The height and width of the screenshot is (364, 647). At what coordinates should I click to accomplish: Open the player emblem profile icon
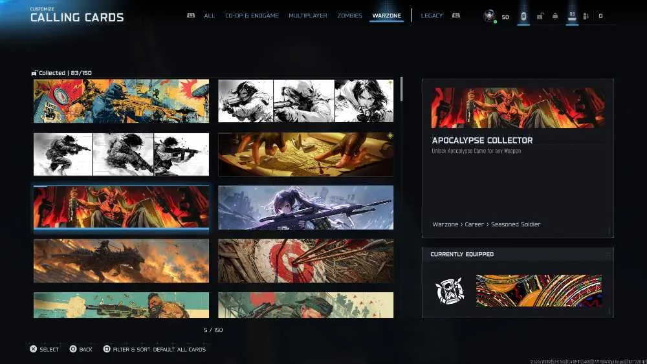click(x=489, y=16)
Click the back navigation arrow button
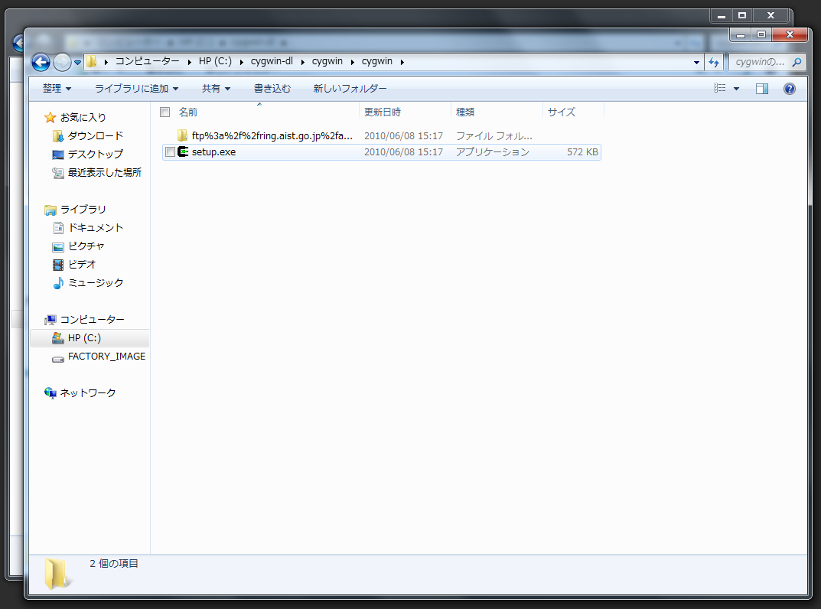 (41, 62)
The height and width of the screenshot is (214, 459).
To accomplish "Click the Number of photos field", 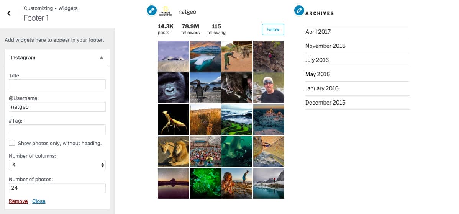I will [57, 188].
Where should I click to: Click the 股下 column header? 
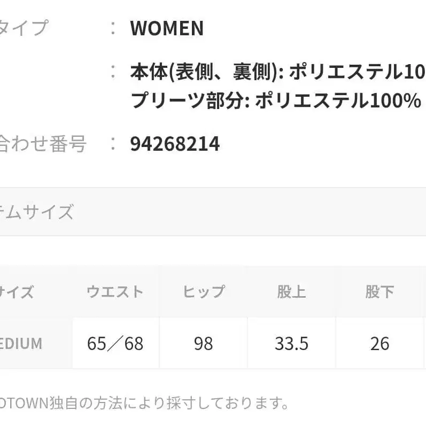click(379, 292)
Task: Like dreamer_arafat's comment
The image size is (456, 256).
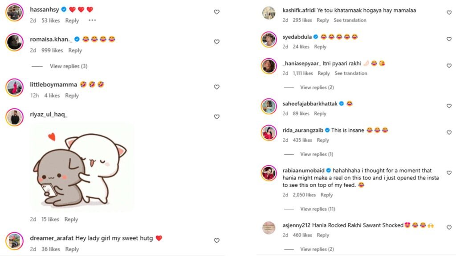Action: click(217, 240)
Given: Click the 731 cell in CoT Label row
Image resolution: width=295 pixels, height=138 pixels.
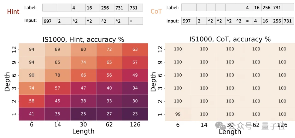Looking at the screenshot, I should tap(277, 8).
□ □ □ □ □
# Task to carry out:
The lines wanted are those from the one with "The image size is (456, 256)." to the end of the entries above, repeated exactly, both ends included. Leave out the pictures.

# Solved problem:
The image size is (456, 256).
Action: click(217, 240)
Given: Click the 731 cell in CoT Label row
Image resolution: width=295 pixels, height=138 pixels.
Looking at the screenshot, I should tap(277, 8).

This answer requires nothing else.